Dunque, è facile prevedere una sorta di parallelismo tra la c.d. responsabilità oggettiva delle società sportive per i comportamenti dei propri tesserati e la c.d. responsabilità amministrativa degli enti derivante da reato, che più che in ambito sportivo, introduce l’ente nel processo penale.


L’intento dei c.d. MOG sportivi è quello di alleviare l’automatica riconduzione delle responsabilità in capo alla società (ad oggi considerata datrice di lavoro), per i fatti commessi esclusivamente da dipendenti o terzi mandatari.


La responsabilità dell’ente ex decreto legislativo n. 231/2001 si configura nel momento in cui un soggetto dipendente o collegato allo stesso, realizzi un fatto costituente reato nell’interesse ovvero a vantaggio dell’organizzazione per cui opera.

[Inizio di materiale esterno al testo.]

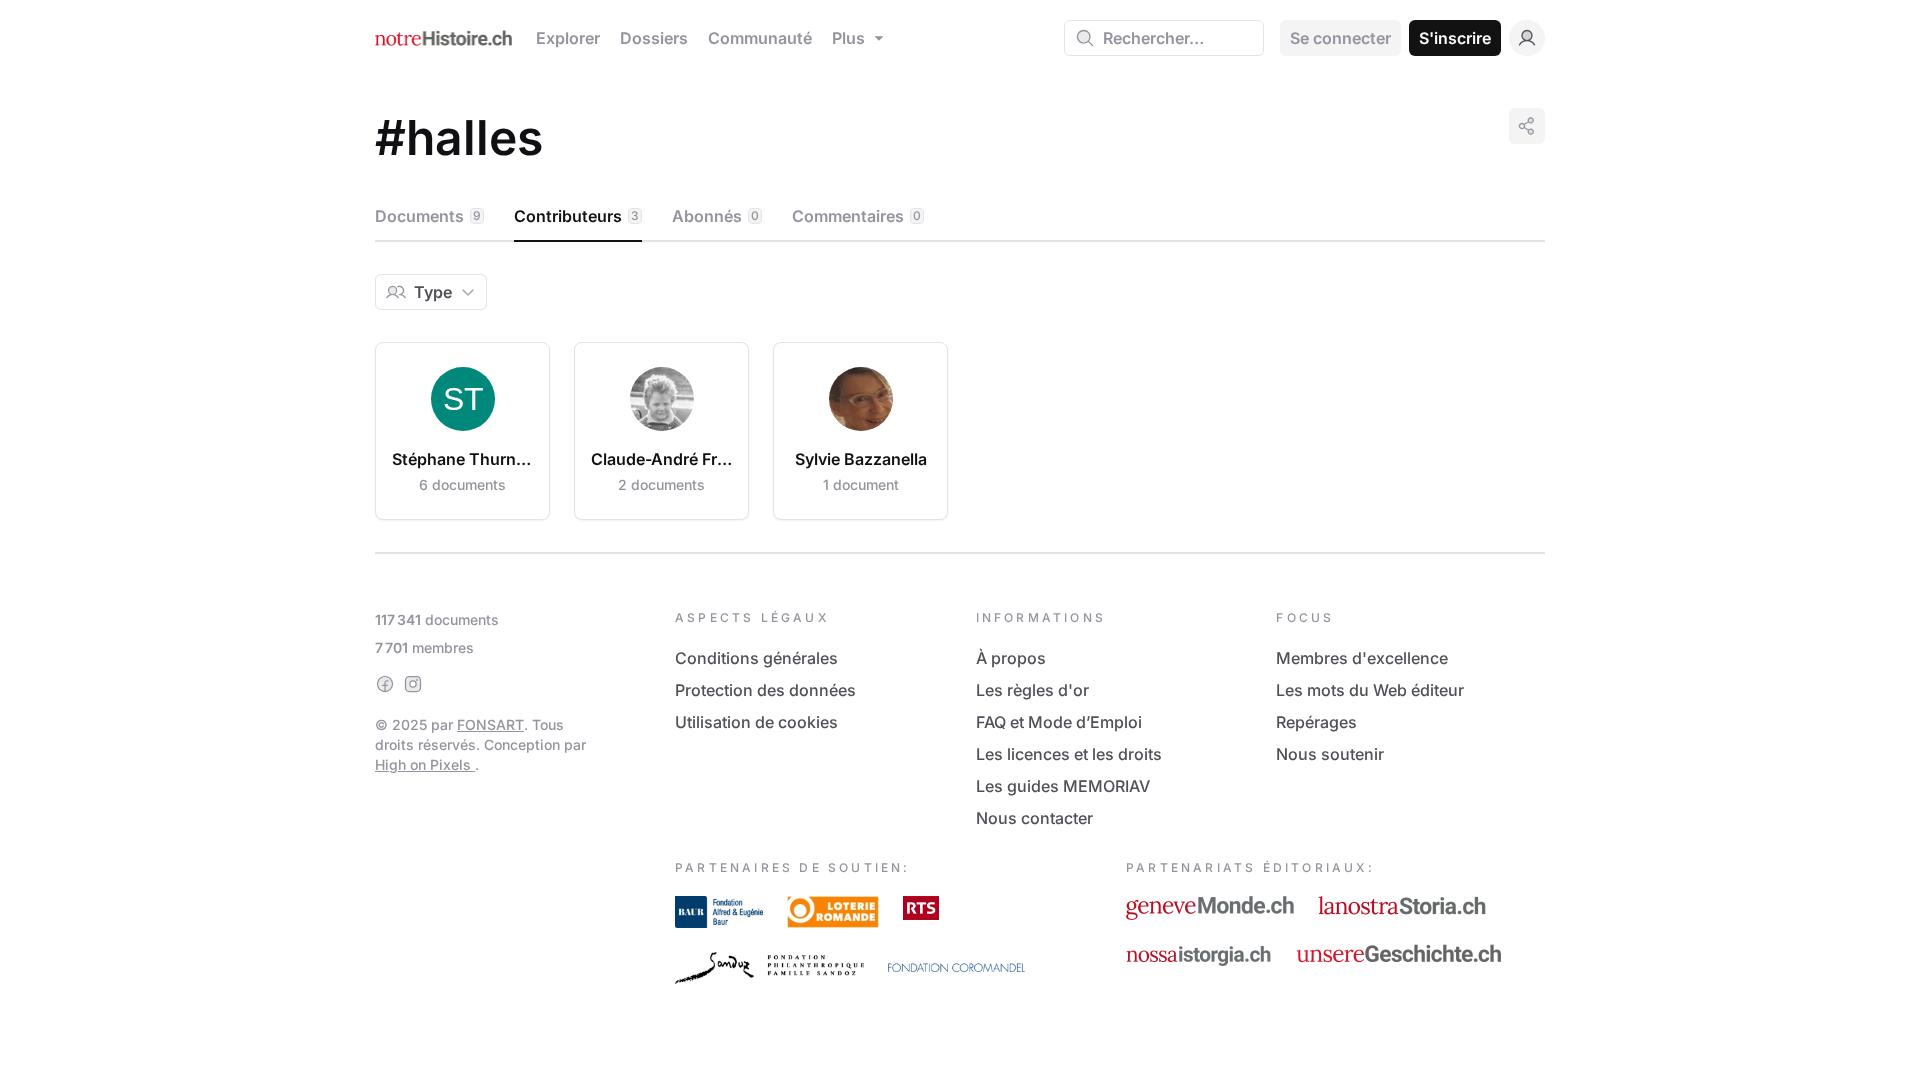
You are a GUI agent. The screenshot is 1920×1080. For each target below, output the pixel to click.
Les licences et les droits (1069, 754)
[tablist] (960, 217)
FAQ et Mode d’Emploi (1059, 722)
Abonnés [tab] (715, 216)
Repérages (1316, 722)
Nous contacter (1034, 818)
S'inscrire (1455, 38)
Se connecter (1340, 38)
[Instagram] (413, 684)
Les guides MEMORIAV (1063, 786)
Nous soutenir (1330, 754)
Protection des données (765, 690)
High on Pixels (425, 764)
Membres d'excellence (1362, 658)
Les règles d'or (1032, 690)
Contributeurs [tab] (576, 216)
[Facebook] (385, 684)
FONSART (490, 724)
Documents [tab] (428, 216)
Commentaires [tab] (856, 216)
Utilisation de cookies (756, 722)
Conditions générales (756, 658)
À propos (1011, 658)
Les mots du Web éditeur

Inoltre, lo stesso art. 16 del decreto legislativo n. 39/2021, prevede che la mancata adozione, da parte delle “sportive”, dei modelli organizzativi su menzionati, sarà sanzionabile, dall’Organismo Sportivo di riferimento. Quest’ultimo, all’interno delle proprie Linee Guida, avrà previsto specifiche sanzioni in capo ai tesserati in caso di violazioni al Codice delle pari opportunità e/o di condanna in via definitiva per reati contro i minori (600-bis e seguenti del c.p.). Inoltre, viene previsto che per i reati suddetti, gli enti potranno costituirsi parte civile nei relativi processi.

L’adesione alle Linee Guida di cui sopra implica, dunque, che tutti i soggetti interagenti con il mondo sportivo debbano aver piena consapevolezza circa l’importanza di una corretta condotta etica garantendo un ambiente sicuro e propositivo, durante l’espletamento di un’attività sportiva.


Si può concludere asserendo che l’introduzione di tali nuove disposizioni, vuole offrire una guida precisa ed efficace al fine di contrastare ogni forma di molestia, violenza di genere e ogni altra condizione di discriminazione. Allo stesso tempo ha come obiettivo quello di limitare l’oggettiva attribuzione della sanzione prevedendone l’irrogazione esclusivamente ai casi in cui essa costituisca un evidente colpa da parte dell’organizzazione.